(Entries shown Opens)
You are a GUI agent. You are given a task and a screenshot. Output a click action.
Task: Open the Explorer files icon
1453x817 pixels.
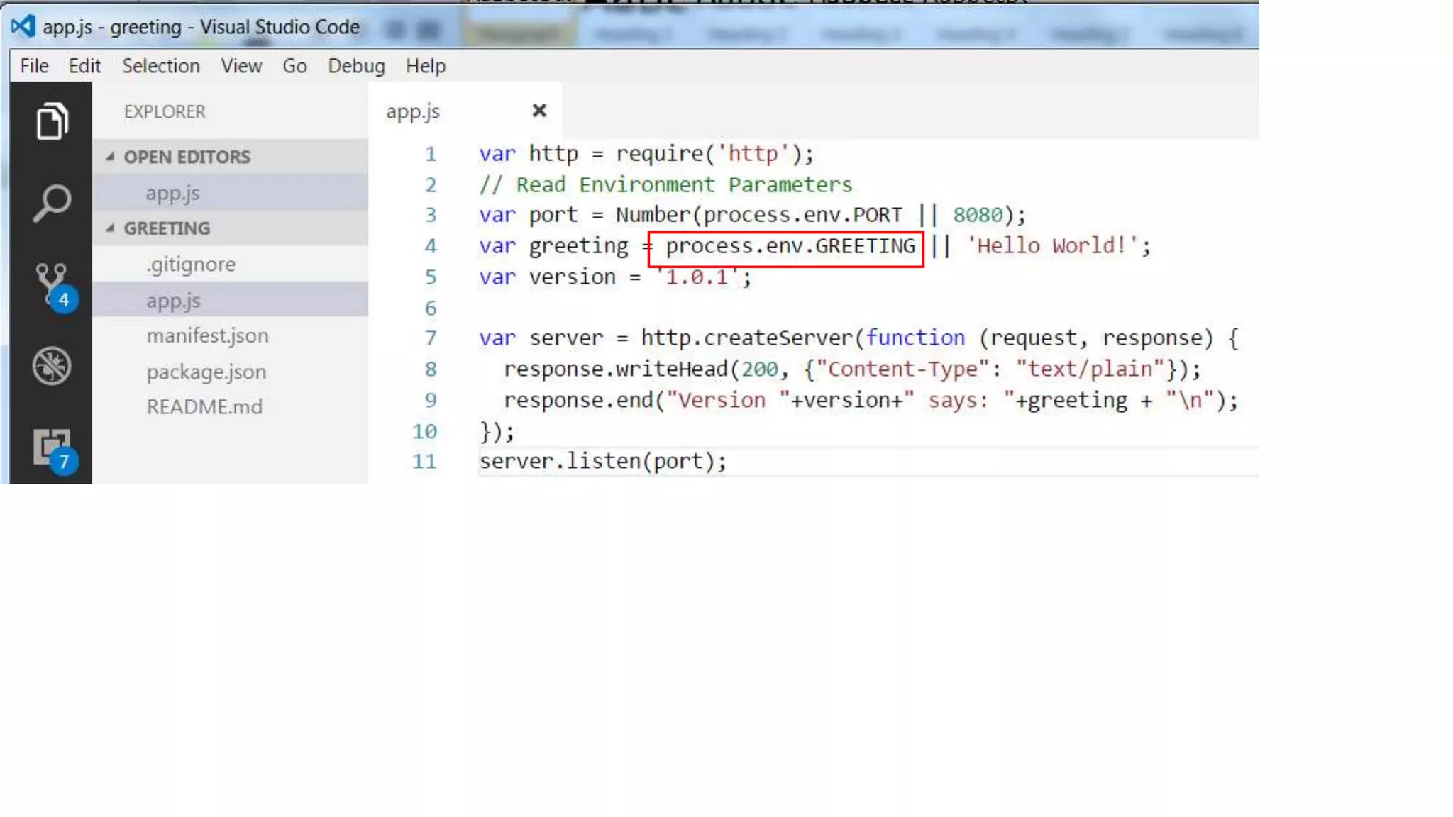pyautogui.click(x=52, y=121)
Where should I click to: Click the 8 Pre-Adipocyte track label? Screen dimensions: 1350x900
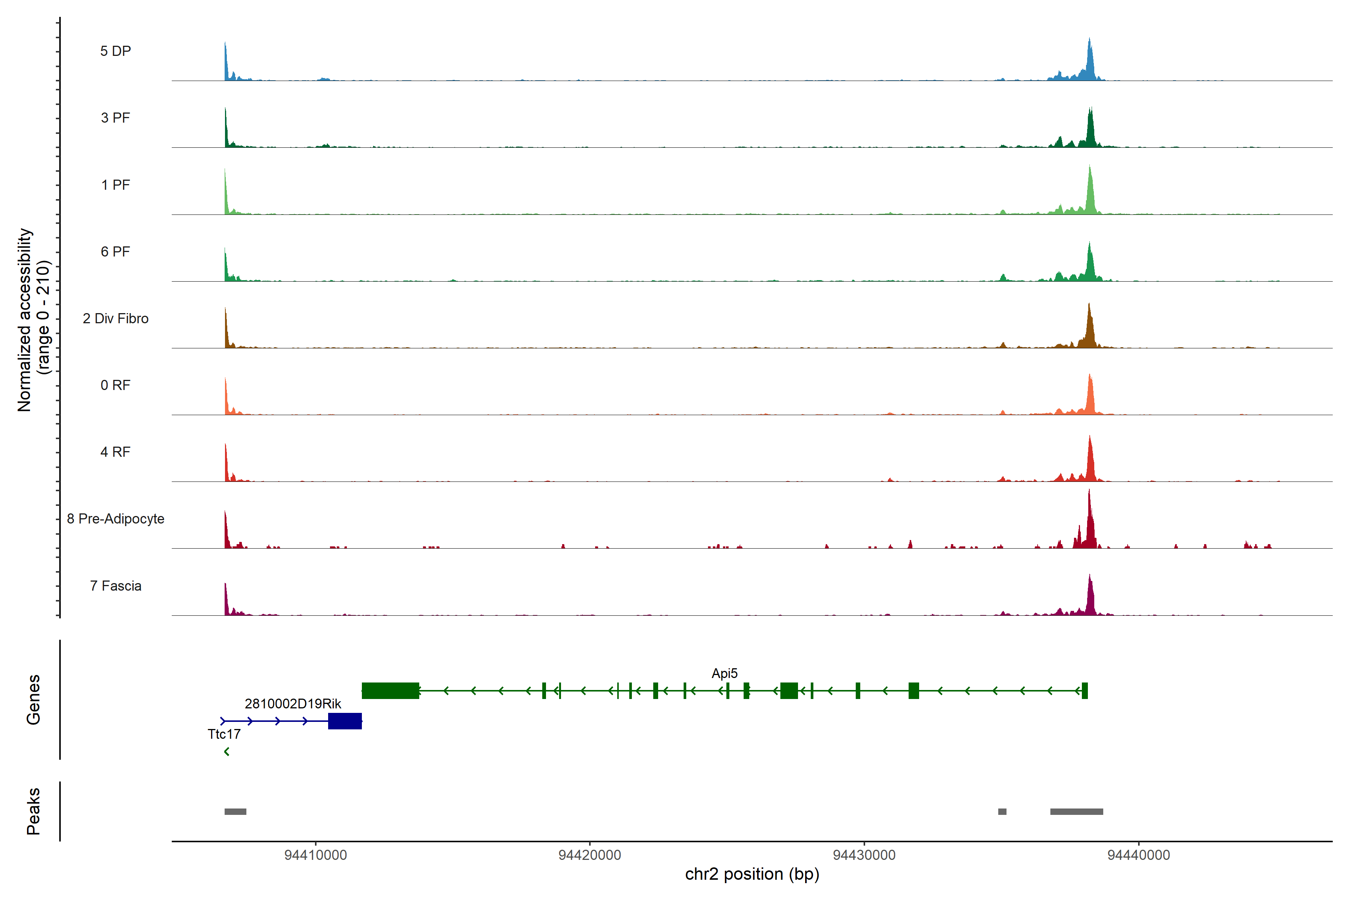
(Entries shown Closes)
[The problem]
All lines from the one holding "1453x817 pixels." through the last line of the records need to be copied exactly, both ends included, and the pictures left behind.

[Task result]
1453x817 pixels.
pyautogui.click(x=52, y=121)
Where should I click to: Click the 8 Pre-Adipocyte track label? Screen dimensions: 1350x900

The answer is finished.